Monumen Sumpah Jabatan Pajung “MATTIROWALIE” terletak di barat fitur SalekkoE dan fitur Fancai atau lebih tepatnya sekarang di kompleks Perumahan Anggrek, yang berada di jantung kota Palopo.
Hanya berjarak ratusan meter dari kantor walikota Palopo. Perumahan ini banyak dihuni pejabat tinggi.
Semur Suci MattirowaliE nampak sudah sangat rusak, rata dengan permukaan tanah lainnya.
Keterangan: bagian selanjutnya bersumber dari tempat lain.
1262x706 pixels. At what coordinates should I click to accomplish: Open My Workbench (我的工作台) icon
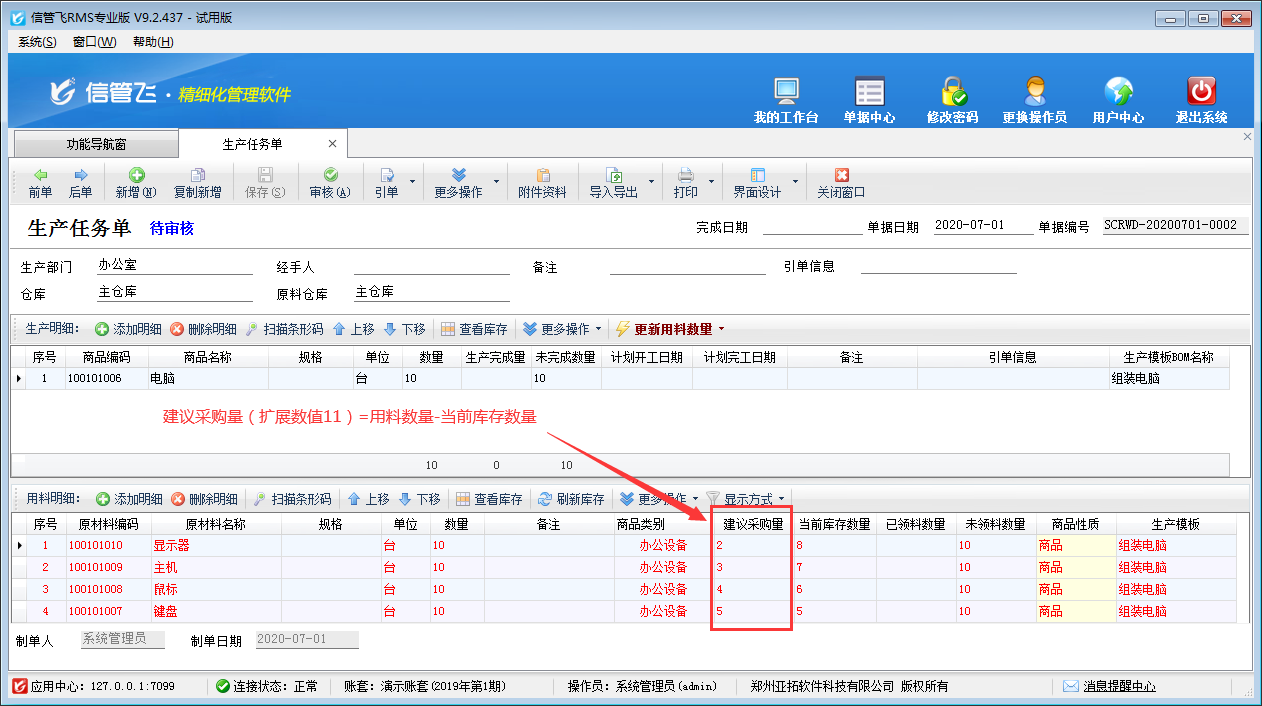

Bahkan Sebelum dibersihkan oleh masyarakat yang peduli situs sejarah, Sumur Suci MattirowaliE nampak terselimuti rerumputan liar nan hijau dan juga sampah yang ditimbun penduduk di sekitar situs.
Meski berada di jantung perkotaan Sumur Suci (Sakral) MattirowaliE Nyaris Dilupakan.
Penulis: Ichal Risaldi
Artikel ini merupakan kontribusi dari lomba penulisan budaya yang diselenggarakan indeksmedia.id dengan tema “Menumbuhkan Budaya Mentradisikan Literasi.”
Disclaimer: indeksmedia.id tidak bertanggung jawab atas isi konten. Kami hanya menayangkan opini yang sepenuhnya jadi pemikiran narasumber. (*)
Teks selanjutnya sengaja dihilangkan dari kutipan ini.